**ACTION ITEM**
In the records below, find each line with "arrow" and copy it.
"""
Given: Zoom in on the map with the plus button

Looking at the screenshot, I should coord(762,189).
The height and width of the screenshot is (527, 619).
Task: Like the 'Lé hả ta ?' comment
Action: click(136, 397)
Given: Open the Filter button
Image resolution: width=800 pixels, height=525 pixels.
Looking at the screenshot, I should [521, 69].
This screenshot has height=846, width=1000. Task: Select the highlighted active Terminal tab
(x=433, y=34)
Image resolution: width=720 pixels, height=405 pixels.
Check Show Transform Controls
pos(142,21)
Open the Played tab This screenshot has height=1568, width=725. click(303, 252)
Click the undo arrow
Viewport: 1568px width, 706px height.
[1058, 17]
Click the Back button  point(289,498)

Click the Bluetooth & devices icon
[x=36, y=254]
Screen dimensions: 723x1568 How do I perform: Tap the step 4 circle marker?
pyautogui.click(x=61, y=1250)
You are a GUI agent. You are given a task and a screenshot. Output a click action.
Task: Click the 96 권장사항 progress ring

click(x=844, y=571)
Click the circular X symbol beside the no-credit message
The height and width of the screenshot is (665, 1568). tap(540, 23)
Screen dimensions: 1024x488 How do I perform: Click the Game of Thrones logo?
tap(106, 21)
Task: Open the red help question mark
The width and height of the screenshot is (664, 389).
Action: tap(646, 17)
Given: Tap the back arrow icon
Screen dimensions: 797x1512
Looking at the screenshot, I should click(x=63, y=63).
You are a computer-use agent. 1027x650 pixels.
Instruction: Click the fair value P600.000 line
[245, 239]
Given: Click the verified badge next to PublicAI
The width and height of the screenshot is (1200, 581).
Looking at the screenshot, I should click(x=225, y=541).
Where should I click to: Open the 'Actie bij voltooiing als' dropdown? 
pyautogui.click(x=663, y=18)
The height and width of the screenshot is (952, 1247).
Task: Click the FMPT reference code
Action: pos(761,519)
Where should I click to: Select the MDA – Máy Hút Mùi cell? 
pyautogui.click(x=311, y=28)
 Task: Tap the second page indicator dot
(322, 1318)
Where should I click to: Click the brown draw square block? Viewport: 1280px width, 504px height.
"""
**WRITTEN ANSWER**
Click the undo arrow
Given: Tap the back arrow icon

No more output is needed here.